(YOUR ASSIGNMENT): Keeping every word intact, reproduce all of the records.

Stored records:
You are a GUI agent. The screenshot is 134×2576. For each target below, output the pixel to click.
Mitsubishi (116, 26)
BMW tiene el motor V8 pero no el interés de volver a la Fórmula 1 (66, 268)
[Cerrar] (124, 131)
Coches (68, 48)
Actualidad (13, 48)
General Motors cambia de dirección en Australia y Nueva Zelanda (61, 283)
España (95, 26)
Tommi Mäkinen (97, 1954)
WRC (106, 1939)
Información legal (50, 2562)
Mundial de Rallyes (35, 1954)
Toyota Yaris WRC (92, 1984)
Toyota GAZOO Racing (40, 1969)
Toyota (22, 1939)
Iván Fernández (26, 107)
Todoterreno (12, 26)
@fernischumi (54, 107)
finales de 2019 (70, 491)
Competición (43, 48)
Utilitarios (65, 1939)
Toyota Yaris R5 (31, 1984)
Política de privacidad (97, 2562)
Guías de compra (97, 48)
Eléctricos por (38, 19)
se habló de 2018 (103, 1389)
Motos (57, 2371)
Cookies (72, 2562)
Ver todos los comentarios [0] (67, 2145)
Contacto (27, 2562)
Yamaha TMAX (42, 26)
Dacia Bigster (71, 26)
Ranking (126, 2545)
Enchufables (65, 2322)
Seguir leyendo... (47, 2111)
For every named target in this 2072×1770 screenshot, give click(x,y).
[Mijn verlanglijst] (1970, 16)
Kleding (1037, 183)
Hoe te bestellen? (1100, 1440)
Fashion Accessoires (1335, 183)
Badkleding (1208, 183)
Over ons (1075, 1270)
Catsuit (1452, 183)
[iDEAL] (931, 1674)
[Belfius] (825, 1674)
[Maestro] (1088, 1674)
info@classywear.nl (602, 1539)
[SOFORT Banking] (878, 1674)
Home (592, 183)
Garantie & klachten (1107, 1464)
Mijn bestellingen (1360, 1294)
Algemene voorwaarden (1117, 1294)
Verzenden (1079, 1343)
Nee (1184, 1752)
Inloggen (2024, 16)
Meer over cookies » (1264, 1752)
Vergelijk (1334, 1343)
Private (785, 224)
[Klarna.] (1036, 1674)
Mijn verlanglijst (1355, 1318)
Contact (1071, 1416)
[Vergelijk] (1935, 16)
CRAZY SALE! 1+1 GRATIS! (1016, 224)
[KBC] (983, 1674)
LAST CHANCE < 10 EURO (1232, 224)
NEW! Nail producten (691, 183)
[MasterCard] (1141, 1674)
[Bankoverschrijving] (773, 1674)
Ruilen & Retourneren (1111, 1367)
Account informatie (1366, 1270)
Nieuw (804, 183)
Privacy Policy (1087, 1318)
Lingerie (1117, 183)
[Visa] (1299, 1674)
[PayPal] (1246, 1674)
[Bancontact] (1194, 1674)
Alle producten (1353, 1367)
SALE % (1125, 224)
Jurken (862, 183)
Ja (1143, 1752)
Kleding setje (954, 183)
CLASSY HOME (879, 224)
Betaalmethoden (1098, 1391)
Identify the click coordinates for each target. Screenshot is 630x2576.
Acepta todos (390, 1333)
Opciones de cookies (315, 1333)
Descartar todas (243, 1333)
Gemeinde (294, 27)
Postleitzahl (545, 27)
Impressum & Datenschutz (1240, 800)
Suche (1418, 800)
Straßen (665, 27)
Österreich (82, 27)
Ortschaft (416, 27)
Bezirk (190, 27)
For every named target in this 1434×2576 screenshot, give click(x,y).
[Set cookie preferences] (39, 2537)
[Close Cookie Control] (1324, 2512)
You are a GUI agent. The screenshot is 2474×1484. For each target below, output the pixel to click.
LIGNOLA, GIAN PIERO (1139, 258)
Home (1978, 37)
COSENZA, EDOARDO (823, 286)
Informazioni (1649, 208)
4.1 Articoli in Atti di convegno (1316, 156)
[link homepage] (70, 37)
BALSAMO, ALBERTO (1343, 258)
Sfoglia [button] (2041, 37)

(YOUR RESPONSE):
You are a GUI agent. The screenshot is 134×2576. For each target below, output the pixel to click.
Mitsubishi (116, 26)
BMW tiene el motor V8 pero no el interés de volver a la Fórmula 1 (66, 268)
[Cerrar] (124, 131)
Coches (68, 48)
Actualidad (13, 48)
General Motors cambia de dirección en Australia y Nueva Zelanda (61, 283)
España (95, 26)
Tommi Mäkinen (97, 1954)
WRC (106, 1939)
Información legal (50, 2562)
Mundial de Rallyes (35, 1954)
Toyota Yaris WRC (92, 1984)
Toyota GAZOO Racing (40, 1969)
Toyota (22, 1939)
Iván Fernández (26, 107)
Todoterreno (12, 26)
@fernischumi (54, 107)
finales de 2019 (70, 491)
Competición (43, 48)
Utilitarios (65, 1939)
Toyota Yaris R5 (31, 1984)
Política de privacidad (97, 2562)
Guías de compra (97, 48)
Eléctricos por (38, 19)
se habló de 2018 (103, 1389)
Motos (57, 2371)
Cookies (72, 2562)
Ver todos los comentarios [0] (67, 2145)
Contacto (27, 2562)
Yamaha TMAX (42, 26)
Dacia Bigster (71, 26)
Ranking (126, 2545)
Enchufables (65, 2322)
Seguir leyendo... (47, 2111)
For every named target in this 2072×1770 screenshot, give click(x,y).
[Mijn verlanglijst] (1970, 16)
Kleding (1037, 183)
Hoe te bestellen? (1100, 1440)
Fashion Accessoires (1335, 183)
Badkleding (1208, 183)
Over ons (1075, 1270)
Catsuit (1452, 183)
[iDEAL] (931, 1674)
[Belfius] (825, 1674)
[Maestro] (1088, 1674)
info@classywear.nl (602, 1539)
[SOFORT Banking] (878, 1674)
Home (592, 183)
Garantie & klachten (1107, 1464)
Mijn bestellingen (1360, 1294)
Algemene voorwaarden (1117, 1294)
Verzenden (1079, 1343)
Nee (1184, 1752)
Inloggen (2024, 16)
Meer over cookies » (1264, 1752)
Vergelijk (1334, 1343)
Private (785, 224)
[Klarna.] (1036, 1674)
Mijn verlanglijst (1355, 1318)
Contact (1071, 1416)
[Vergelijk] (1935, 16)
CRAZY SALE! 1+1 GRATIS! (1016, 224)
[KBC] (983, 1674)
LAST CHANCE < 10 EURO (1232, 224)
NEW! Nail producten (691, 183)
[MasterCard] (1141, 1674)
[Bankoverschrijving] (773, 1674)
Ruilen & Retourneren (1111, 1367)
Account informatie (1366, 1270)
Nieuw (804, 183)
Privacy Policy (1087, 1318)
Lingerie (1117, 183)
[Visa] (1299, 1674)
[PayPal] (1246, 1674)
[Bancontact] (1194, 1674)
Alle producten (1353, 1367)
SALE % (1125, 224)
Jurken (862, 183)
Ja (1143, 1752)
Kleding setje (954, 183)
CLASSY HOME (879, 224)
Betaalmethoden (1098, 1391)
Identify the click coordinates for each target. Screenshot is 630x2576.
Acepta todos (390, 1333)
Opciones de cookies (315, 1333)
Descartar todas (243, 1333)
Gemeinde (294, 27)
Postleitzahl (545, 27)
Impressum & Datenschutz (1240, 800)
Suche (1418, 800)
Straßen (665, 27)
Österreich (82, 27)
Ortschaft (416, 27)
Bezirk (190, 27)
For every named target in this 1434×2576 screenshot, give click(x,y).
[Set cookie preferences] (39, 2537)
[Close Cookie Control] (1324, 2512)
You are a GUI agent. The screenshot is 2474×1484. For each target below, output the pixel to click.
LIGNOLA, GIAN PIERO (1139, 258)
Home (1978, 37)
COSENZA, EDOARDO (823, 286)
Informazioni (1649, 208)
4.1 Articoli in Atti di convegno (1316, 156)
[link homepage] (70, 37)
BALSAMO, ALBERTO (1343, 258)
Sfoglia [button] (2041, 37)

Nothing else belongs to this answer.